Dataset entries:
-.-.-

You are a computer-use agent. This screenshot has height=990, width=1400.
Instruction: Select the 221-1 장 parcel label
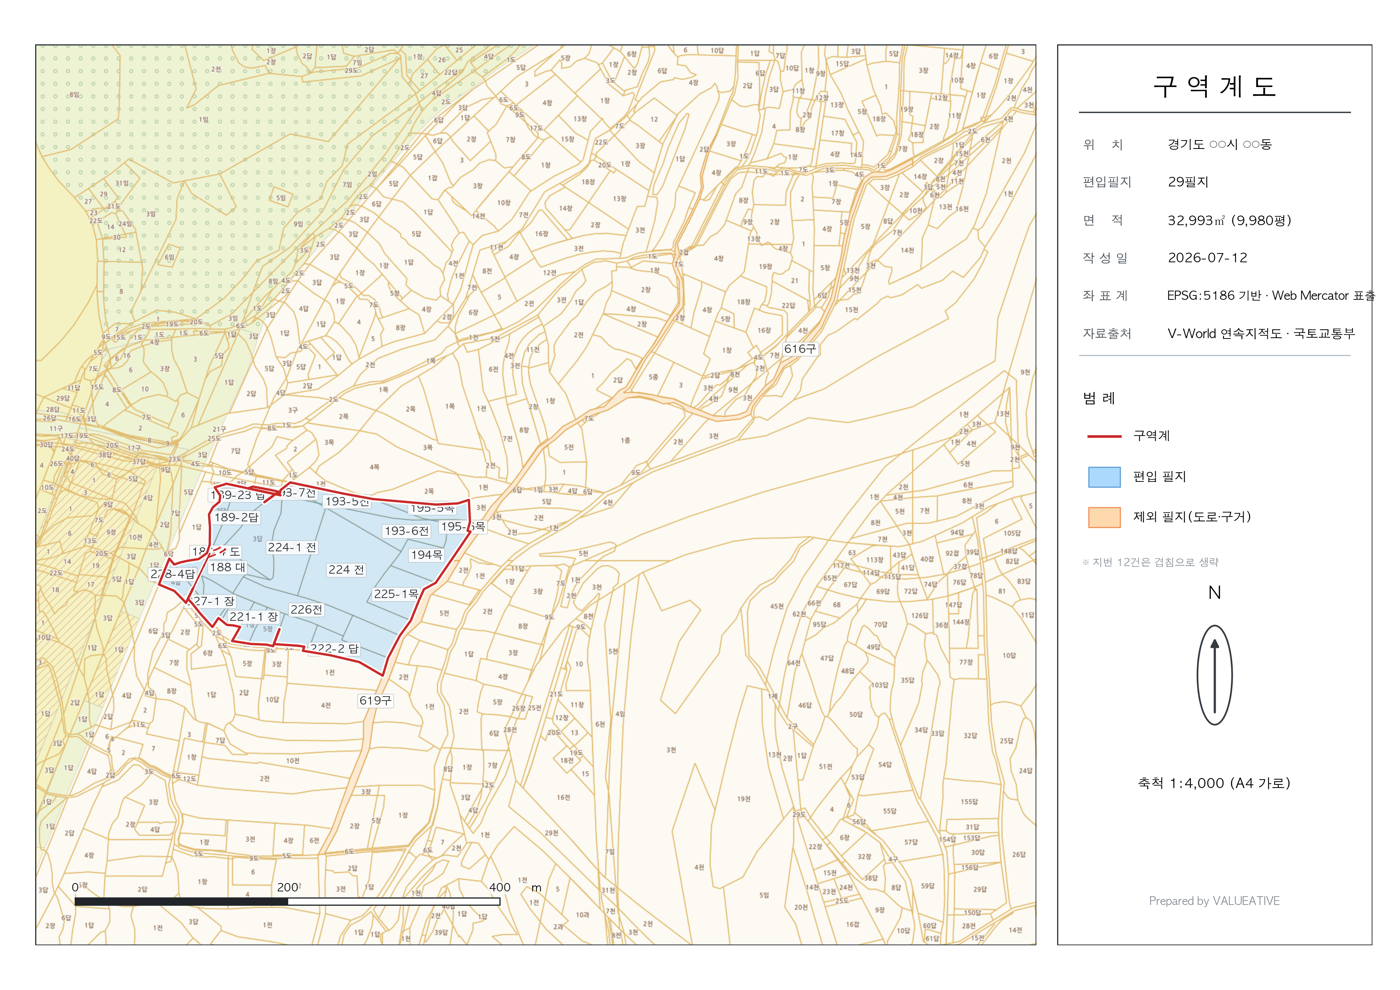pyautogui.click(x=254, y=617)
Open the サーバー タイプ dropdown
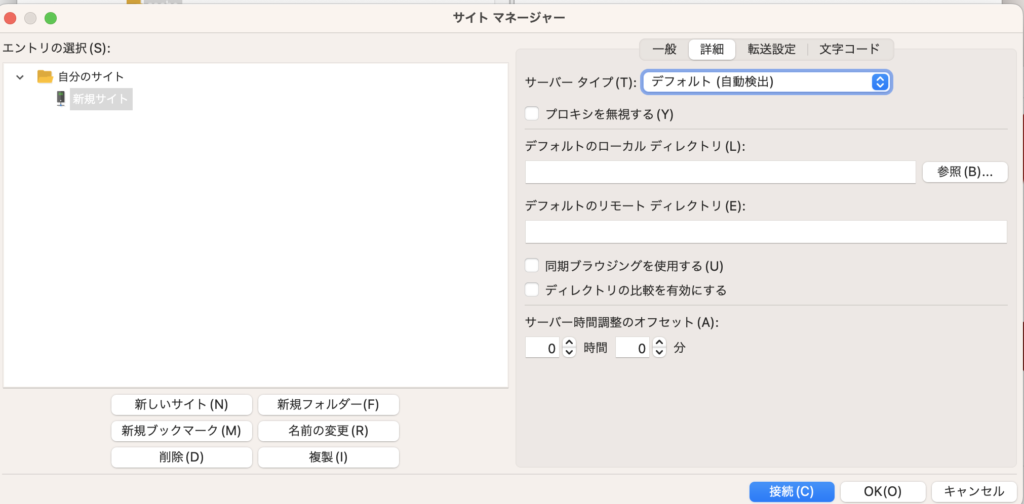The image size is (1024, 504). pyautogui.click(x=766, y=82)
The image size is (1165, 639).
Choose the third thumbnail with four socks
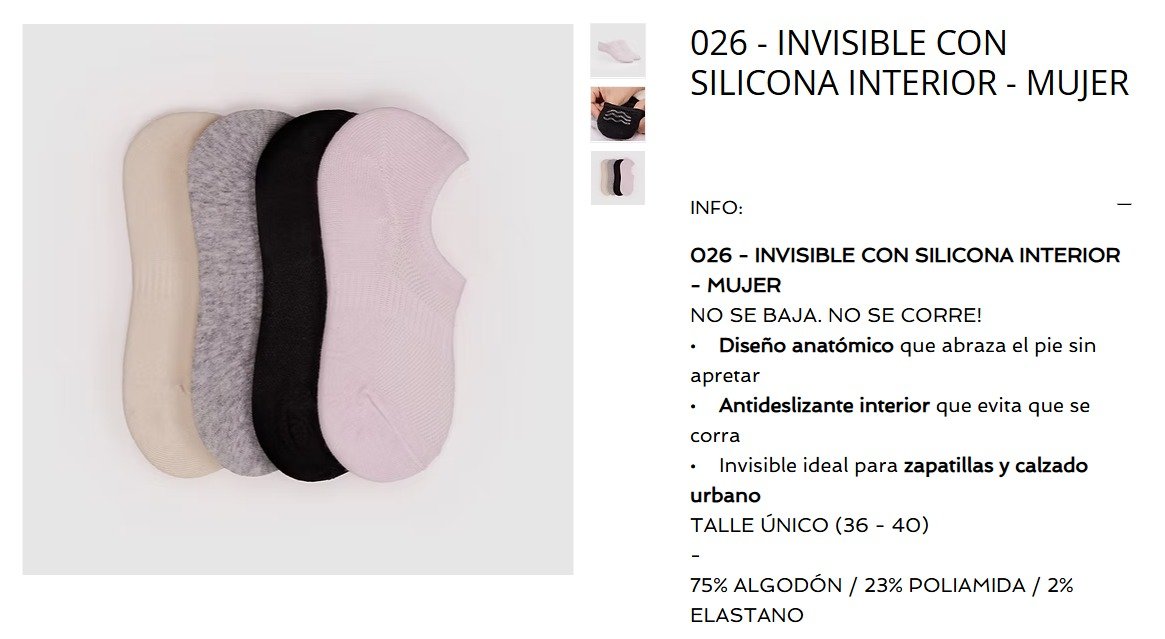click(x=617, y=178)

-.-.-

## EXERCISE REQUIREMENTS
Reproduce only the lines between the line with "Instruction: Select the 221-1 장 parcel label" and the final line of the records, both included, so that the copy matches them exactly and contains no pictures.

## ANSWER FOR THIS EXERCISE
Instruction: Select the 221-1 장 parcel label
pyautogui.click(x=254, y=617)
Open the サーバー タイプ dropdown
The image size is (1024, 504). pyautogui.click(x=766, y=82)
The image size is (1165, 639).
Choose the third thumbnail with four socks
click(x=617, y=178)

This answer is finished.